» The problem
Reproduce each of the following entries word for word.

» Input records
[start]

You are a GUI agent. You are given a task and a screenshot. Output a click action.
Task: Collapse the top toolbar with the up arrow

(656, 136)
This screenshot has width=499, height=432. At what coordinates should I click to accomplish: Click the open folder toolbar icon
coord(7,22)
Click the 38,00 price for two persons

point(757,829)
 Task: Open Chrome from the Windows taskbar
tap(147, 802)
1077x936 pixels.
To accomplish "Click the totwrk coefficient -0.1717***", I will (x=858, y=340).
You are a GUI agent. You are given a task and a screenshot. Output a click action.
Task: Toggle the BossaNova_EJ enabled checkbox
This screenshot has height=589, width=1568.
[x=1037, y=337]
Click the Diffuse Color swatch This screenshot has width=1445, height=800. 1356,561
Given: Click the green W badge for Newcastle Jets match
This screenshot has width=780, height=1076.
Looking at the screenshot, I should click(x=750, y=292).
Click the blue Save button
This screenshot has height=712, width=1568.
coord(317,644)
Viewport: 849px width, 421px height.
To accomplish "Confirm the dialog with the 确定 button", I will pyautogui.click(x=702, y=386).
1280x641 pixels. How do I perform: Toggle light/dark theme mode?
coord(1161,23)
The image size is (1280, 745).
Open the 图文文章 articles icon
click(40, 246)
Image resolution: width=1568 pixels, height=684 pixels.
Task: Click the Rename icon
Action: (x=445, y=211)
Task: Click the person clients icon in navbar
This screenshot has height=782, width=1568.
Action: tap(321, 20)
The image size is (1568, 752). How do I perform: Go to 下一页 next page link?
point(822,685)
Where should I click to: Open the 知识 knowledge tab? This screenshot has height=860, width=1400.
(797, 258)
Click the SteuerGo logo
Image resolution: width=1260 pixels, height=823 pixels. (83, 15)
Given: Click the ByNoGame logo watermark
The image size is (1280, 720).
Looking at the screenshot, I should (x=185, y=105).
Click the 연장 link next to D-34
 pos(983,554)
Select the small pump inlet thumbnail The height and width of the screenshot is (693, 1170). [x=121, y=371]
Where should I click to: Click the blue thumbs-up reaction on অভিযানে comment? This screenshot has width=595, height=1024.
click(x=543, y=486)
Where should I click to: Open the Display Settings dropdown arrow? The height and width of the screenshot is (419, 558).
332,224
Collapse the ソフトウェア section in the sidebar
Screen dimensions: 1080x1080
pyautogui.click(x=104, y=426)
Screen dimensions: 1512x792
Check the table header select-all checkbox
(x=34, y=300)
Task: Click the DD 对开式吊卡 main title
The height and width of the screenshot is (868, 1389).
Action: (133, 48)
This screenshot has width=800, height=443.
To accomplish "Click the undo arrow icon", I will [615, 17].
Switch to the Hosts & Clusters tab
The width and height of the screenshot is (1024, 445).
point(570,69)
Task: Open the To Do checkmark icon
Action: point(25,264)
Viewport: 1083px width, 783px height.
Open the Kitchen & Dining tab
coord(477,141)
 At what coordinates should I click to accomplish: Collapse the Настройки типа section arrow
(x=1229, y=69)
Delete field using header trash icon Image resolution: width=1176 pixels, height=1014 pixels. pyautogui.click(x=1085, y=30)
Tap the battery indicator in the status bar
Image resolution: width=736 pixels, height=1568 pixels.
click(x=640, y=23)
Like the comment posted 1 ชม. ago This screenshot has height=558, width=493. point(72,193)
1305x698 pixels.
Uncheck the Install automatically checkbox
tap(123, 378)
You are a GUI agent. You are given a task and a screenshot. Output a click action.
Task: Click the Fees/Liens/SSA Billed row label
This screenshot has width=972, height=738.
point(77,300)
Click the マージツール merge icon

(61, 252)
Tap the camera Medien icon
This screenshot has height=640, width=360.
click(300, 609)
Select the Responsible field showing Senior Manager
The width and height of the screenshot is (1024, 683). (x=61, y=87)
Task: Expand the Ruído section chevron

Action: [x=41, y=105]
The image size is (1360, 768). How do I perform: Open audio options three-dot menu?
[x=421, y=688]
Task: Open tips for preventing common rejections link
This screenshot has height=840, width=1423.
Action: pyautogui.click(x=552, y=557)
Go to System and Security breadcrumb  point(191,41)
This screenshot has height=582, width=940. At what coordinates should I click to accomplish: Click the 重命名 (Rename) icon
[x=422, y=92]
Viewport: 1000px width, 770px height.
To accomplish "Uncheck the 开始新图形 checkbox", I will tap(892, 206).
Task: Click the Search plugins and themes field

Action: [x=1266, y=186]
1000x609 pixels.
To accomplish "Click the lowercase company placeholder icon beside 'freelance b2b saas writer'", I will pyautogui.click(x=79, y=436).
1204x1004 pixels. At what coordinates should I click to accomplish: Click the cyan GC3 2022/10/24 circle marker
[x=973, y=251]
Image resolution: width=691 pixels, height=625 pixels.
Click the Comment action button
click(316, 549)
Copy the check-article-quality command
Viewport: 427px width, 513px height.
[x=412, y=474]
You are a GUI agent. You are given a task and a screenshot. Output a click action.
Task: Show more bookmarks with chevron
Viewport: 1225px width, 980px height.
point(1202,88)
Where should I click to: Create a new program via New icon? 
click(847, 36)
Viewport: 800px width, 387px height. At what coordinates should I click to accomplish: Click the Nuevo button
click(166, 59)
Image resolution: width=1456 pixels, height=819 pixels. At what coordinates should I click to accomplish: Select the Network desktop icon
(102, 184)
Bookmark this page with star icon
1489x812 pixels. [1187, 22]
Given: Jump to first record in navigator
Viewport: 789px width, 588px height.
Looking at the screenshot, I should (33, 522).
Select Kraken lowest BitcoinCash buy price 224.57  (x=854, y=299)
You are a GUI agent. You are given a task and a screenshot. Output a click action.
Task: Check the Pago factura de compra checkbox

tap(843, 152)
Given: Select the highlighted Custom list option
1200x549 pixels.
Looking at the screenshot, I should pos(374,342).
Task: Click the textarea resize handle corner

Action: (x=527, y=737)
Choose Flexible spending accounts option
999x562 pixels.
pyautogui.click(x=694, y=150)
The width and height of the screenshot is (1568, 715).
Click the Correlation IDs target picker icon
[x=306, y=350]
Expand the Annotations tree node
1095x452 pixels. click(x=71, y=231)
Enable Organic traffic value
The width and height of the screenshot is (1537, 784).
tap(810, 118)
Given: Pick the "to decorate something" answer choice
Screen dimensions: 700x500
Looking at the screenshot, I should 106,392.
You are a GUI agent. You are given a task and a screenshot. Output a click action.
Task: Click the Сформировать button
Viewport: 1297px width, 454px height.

[end]

» Answer in full
You are a GUI agent. You are given a task and a screenshot. Output a click action.
Task: Collapse the top toolbar with the up arrow

(656, 136)
This screenshot has width=499, height=432. At what coordinates should I click to accomplish: Click the open folder toolbar icon
coord(7,22)
Click the 38,00 price for two persons

point(757,829)
 Task: Open Chrome from the Windows taskbar
tap(147, 802)
1077x936 pixels.
To accomplish "Click the totwrk coefficient -0.1717***", I will (x=858, y=340).
You are a GUI agent. You are given a task and a screenshot. Output a click action.
Task: Toggle the BossaNova_EJ enabled checkbox
This screenshot has height=589, width=1568.
[x=1037, y=337]
Click the Diffuse Color swatch This screenshot has width=1445, height=800. 1356,561
Given: Click the green W badge for Newcastle Jets match
This screenshot has width=780, height=1076.
Looking at the screenshot, I should click(x=750, y=292).
Click the blue Save button
This screenshot has height=712, width=1568.
coord(317,644)
Viewport: 849px width, 421px height.
To accomplish "Confirm the dialog with the 确定 button", I will pyautogui.click(x=702, y=386).
1280x641 pixels. How do I perform: Toggle light/dark theme mode?
coord(1161,23)
The image size is (1280, 745).
Open the 图文文章 articles icon
click(40, 246)
Image resolution: width=1568 pixels, height=684 pixels.
Task: Click the Rename icon
Action: (x=445, y=211)
Task: Click the person clients icon in navbar
This screenshot has height=782, width=1568.
Action: tap(321, 20)
The image size is (1568, 752). How do I perform: Go to 下一页 next page link?
point(822,685)
Where should I click to: Open the 知识 knowledge tab? This screenshot has height=860, width=1400.
(797, 258)
Click the SteuerGo logo
Image resolution: width=1260 pixels, height=823 pixels. (83, 15)
Given: Click the ByNoGame logo watermark
The image size is (1280, 720).
Looking at the screenshot, I should (x=185, y=105).
Click the 연장 link next to D-34
 pos(983,554)
Select the small pump inlet thumbnail The height and width of the screenshot is (693, 1170). [x=121, y=371]
Where should I click to: Click the blue thumbs-up reaction on অভিযানে comment? This screenshot has width=595, height=1024.
click(x=543, y=486)
Where should I click to: Open the Display Settings dropdown arrow? The height and width of the screenshot is (419, 558).
332,224
Collapse the ソフトウェア section in the sidebar
Screen dimensions: 1080x1080
pyautogui.click(x=104, y=426)
Screen dimensions: 1512x792
Check the table header select-all checkbox
(x=34, y=300)
Task: Click the DD 对开式吊卡 main title
The height and width of the screenshot is (868, 1389).
Action: (133, 48)
This screenshot has width=800, height=443.
To accomplish "Click the undo arrow icon", I will [615, 17].
Switch to the Hosts & Clusters tab
The width and height of the screenshot is (1024, 445).
point(570,69)
Task: Open the To Do checkmark icon
Action: point(25,264)
Viewport: 1083px width, 783px height.
Open the Kitchen & Dining tab
coord(477,141)
 At what coordinates should I click to accomplish: Collapse the Настройки типа section arrow
(x=1229, y=69)
Delete field using header trash icon Image resolution: width=1176 pixels, height=1014 pixels. pyautogui.click(x=1085, y=30)
Tap the battery indicator in the status bar
Image resolution: width=736 pixels, height=1568 pixels.
click(x=640, y=23)
Like the comment posted 1 ชม. ago This screenshot has height=558, width=493. point(72,193)
1305x698 pixels.
Uncheck the Install automatically checkbox
tap(123, 378)
You are a GUI agent. You are given a task and a screenshot. Output a click action.
Task: Click the Fees/Liens/SSA Billed row label
This screenshot has width=972, height=738.
point(77,300)
Click the マージツール merge icon

(61, 252)
Tap the camera Medien icon
This screenshot has height=640, width=360.
click(300, 609)
Select the Responsible field showing Senior Manager
The width and height of the screenshot is (1024, 683). (x=61, y=87)
Task: Expand the Ruído section chevron

Action: [x=41, y=105]
The image size is (1360, 768). How do I perform: Open audio options three-dot menu?
[x=421, y=688]
Task: Open tips for preventing common rejections link
This screenshot has height=840, width=1423.
Action: pyautogui.click(x=552, y=557)
Go to System and Security breadcrumb  point(191,41)
This screenshot has height=582, width=940. At what coordinates should I click to accomplish: Click the 重命名 (Rename) icon
[x=422, y=92]
Viewport: 1000px width, 770px height.
To accomplish "Uncheck the 开始新图形 checkbox", I will tap(892, 206).
Task: Click the Search plugins and themes field

Action: [x=1266, y=186]
1000x609 pixels.
To accomplish "Click the lowercase company placeholder icon beside 'freelance b2b saas writer'", I will pyautogui.click(x=79, y=436).
1204x1004 pixels. At what coordinates should I click to accomplish: Click the cyan GC3 2022/10/24 circle marker
[x=973, y=251]
Image resolution: width=691 pixels, height=625 pixels.
Click the Comment action button
click(316, 549)
Copy the check-article-quality command
Viewport: 427px width, 513px height.
[x=412, y=474]
You are a GUI agent. You are given a task and a screenshot. Output a click action.
Task: Show more bookmarks with chevron
Viewport: 1225px width, 980px height.
point(1202,88)
Where should I click to: Create a new program via New icon? 
click(847, 36)
Viewport: 800px width, 387px height. At what coordinates should I click to accomplish: Click the Nuevo button
click(166, 59)
Image resolution: width=1456 pixels, height=819 pixels. At what coordinates should I click to accomplish: Select the Network desktop icon
(102, 184)
Bookmark this page with star icon
1489x812 pixels. [1187, 22]
Given: Jump to first record in navigator
Viewport: 789px width, 588px height.
Looking at the screenshot, I should (33, 522).
Select Kraken lowest BitcoinCash buy price 224.57  (x=854, y=299)
You are a GUI agent. You are given a task and a screenshot. Output a click action.
Task: Check the Pago factura de compra checkbox

tap(843, 152)
Given: Select the highlighted Custom list option
1200x549 pixels.
Looking at the screenshot, I should pos(374,342).
Task: Click the textarea resize handle corner

Action: (x=527, y=737)
Choose Flexible spending accounts option
999x562 pixels.
pyautogui.click(x=694, y=150)
The width and height of the screenshot is (1568, 715).
Click the Correlation IDs target picker icon
[x=306, y=350]
Expand the Annotations tree node
1095x452 pixels. click(x=71, y=231)
Enable Organic traffic value
The width and height of the screenshot is (1537, 784).
tap(810, 118)
Given: Pick the "to decorate something" answer choice
Screen dimensions: 700x500
Looking at the screenshot, I should 106,392.
You are a GUI agent. You are given a task and a screenshot. Output a click action.
Task: Click the Сформировать button
Viewport: 1297px width, 454px height.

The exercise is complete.